TASK GOAL:
Print the stretch of the listing below from the line containing "1866x1171 pixels. At" through the line containing "Looking at the screenshot, I should tap(92, 52).", copying each line exactly, and print nothing else.

"""

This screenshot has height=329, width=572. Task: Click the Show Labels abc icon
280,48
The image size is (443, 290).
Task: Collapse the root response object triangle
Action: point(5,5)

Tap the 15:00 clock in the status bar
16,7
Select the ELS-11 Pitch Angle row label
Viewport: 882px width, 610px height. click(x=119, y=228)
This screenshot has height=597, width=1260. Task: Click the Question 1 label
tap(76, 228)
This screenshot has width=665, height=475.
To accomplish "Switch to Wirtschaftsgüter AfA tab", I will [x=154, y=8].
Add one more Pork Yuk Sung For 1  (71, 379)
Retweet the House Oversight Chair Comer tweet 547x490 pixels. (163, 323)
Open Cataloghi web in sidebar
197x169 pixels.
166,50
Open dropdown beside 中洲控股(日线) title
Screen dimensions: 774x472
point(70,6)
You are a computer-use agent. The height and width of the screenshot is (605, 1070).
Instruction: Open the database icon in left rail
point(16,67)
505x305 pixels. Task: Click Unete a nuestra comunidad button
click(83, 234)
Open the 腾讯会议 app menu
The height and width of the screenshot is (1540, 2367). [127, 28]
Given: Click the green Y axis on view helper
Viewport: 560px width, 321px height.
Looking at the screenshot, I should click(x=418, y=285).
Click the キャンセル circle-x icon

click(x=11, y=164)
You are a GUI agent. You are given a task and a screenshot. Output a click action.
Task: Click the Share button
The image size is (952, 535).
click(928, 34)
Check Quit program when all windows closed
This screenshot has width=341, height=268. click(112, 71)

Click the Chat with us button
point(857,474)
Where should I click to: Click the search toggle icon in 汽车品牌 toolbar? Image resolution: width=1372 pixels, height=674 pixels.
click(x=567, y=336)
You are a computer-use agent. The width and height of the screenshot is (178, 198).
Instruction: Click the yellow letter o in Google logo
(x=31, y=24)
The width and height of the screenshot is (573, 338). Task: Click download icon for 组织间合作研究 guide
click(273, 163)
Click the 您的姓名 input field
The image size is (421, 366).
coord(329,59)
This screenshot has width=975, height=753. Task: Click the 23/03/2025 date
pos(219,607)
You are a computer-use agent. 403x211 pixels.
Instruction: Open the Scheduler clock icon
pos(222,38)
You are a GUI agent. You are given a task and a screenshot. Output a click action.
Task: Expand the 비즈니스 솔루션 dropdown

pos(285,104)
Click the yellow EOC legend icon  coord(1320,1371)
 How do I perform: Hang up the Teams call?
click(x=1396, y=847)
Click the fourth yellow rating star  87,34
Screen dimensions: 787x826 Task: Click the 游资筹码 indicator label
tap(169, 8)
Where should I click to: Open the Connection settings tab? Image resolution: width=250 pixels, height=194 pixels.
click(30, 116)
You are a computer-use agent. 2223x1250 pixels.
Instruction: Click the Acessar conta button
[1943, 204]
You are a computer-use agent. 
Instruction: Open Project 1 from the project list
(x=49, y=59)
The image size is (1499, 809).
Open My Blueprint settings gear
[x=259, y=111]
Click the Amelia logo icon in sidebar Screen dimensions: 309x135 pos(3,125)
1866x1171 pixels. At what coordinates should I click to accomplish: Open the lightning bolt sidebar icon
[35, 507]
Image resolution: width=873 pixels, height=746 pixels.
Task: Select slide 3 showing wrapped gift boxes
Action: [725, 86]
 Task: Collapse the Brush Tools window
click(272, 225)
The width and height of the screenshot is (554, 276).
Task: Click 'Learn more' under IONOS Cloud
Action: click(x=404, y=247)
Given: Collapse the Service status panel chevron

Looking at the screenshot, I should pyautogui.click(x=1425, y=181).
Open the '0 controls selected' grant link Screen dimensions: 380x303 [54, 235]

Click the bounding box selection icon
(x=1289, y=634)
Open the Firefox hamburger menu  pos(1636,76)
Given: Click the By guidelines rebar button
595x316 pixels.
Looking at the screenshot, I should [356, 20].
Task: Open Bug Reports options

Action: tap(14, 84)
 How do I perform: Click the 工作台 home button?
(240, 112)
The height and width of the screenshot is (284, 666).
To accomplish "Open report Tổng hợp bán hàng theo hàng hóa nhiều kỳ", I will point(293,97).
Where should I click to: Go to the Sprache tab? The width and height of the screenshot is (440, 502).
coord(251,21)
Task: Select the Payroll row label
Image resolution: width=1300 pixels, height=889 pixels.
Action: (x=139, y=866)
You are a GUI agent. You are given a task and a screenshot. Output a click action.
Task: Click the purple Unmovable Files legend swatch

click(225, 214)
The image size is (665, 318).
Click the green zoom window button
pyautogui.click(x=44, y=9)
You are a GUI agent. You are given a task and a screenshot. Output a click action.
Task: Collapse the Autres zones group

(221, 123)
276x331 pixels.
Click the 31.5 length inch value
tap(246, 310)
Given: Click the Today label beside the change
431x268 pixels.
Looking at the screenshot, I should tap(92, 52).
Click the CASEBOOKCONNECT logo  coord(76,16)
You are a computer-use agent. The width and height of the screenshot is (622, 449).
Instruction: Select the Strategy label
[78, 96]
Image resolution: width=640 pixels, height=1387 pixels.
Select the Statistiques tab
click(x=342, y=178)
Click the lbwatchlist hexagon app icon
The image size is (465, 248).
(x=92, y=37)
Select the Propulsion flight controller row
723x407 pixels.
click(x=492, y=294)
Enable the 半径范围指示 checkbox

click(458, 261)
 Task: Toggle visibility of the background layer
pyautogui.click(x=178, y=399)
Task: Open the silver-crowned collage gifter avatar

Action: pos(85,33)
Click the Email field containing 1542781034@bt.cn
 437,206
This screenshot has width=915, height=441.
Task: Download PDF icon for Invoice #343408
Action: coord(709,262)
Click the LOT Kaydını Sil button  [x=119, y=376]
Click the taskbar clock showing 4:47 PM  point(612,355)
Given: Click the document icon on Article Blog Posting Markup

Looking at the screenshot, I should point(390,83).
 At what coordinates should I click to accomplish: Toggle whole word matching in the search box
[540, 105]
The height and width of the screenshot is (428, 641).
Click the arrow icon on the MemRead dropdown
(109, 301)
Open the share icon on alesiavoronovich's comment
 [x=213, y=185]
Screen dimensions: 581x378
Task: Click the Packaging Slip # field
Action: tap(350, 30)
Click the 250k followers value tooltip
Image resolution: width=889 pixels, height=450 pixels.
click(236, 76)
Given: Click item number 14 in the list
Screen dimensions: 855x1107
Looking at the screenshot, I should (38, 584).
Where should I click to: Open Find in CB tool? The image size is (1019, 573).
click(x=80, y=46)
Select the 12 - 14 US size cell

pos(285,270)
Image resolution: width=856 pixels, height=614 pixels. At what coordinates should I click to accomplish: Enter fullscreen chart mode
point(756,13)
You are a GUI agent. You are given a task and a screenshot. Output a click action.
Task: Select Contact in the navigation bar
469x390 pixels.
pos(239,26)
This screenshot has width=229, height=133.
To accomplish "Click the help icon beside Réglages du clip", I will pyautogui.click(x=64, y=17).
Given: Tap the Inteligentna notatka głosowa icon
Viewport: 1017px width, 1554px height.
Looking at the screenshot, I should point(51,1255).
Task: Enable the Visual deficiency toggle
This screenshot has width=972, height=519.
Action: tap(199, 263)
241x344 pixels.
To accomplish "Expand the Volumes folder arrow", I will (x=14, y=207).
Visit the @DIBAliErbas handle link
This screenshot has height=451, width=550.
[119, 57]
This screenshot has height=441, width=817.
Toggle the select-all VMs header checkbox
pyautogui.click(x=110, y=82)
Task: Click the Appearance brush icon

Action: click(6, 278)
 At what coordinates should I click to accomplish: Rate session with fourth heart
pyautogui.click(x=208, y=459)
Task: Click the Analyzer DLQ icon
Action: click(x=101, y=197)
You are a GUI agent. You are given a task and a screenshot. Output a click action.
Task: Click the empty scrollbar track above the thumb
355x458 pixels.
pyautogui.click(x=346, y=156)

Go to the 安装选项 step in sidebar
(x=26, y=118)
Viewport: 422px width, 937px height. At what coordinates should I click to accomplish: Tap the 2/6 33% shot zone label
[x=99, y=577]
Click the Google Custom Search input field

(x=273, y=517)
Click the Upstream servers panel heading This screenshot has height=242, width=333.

"""

THE SOLUTION:
1866x1171 pixels. At what coordinates should I click to accomplish: Open the lightning bolt sidebar icon
[35, 507]
Image resolution: width=873 pixels, height=746 pixels.
Task: Select slide 3 showing wrapped gift boxes
Action: [725, 86]
 Task: Collapse the Brush Tools window
click(272, 225)
The width and height of the screenshot is (554, 276).
Task: Click 'Learn more' under IONOS Cloud
Action: click(x=404, y=247)
Given: Collapse the Service status panel chevron

Looking at the screenshot, I should pyautogui.click(x=1425, y=181).
Open the '0 controls selected' grant link Screen dimensions: 380x303 [54, 235]

Click the bounding box selection icon
(x=1289, y=634)
Open the Firefox hamburger menu  pos(1636,76)
Given: Click the By guidelines rebar button
595x316 pixels.
Looking at the screenshot, I should [356, 20].
Task: Open Bug Reports options

Action: tap(14, 84)
 How do I perform: Click the 工作台 home button?
(240, 112)
The height and width of the screenshot is (284, 666).
To accomplish "Open report Tổng hợp bán hàng theo hàng hóa nhiều kỳ", I will point(293,97).
Where should I click to: Go to the Sprache tab? The width and height of the screenshot is (440, 502).
coord(251,21)
Task: Select the Payroll row label
Image resolution: width=1300 pixels, height=889 pixels.
Action: (x=139, y=866)
You are a GUI agent. You are given a task and a screenshot. Output a click action.
Task: Click the purple Unmovable Files legend swatch

click(225, 214)
The image size is (665, 318).
Click the green zoom window button
pyautogui.click(x=44, y=9)
You are a GUI agent. You are given a task and a screenshot. Output a click action.
Task: Collapse the Autres zones group

(221, 123)
276x331 pixels.
Click the 31.5 length inch value
tap(246, 310)
Given: Click the Today label beside the change
431x268 pixels.
Looking at the screenshot, I should tap(92, 52).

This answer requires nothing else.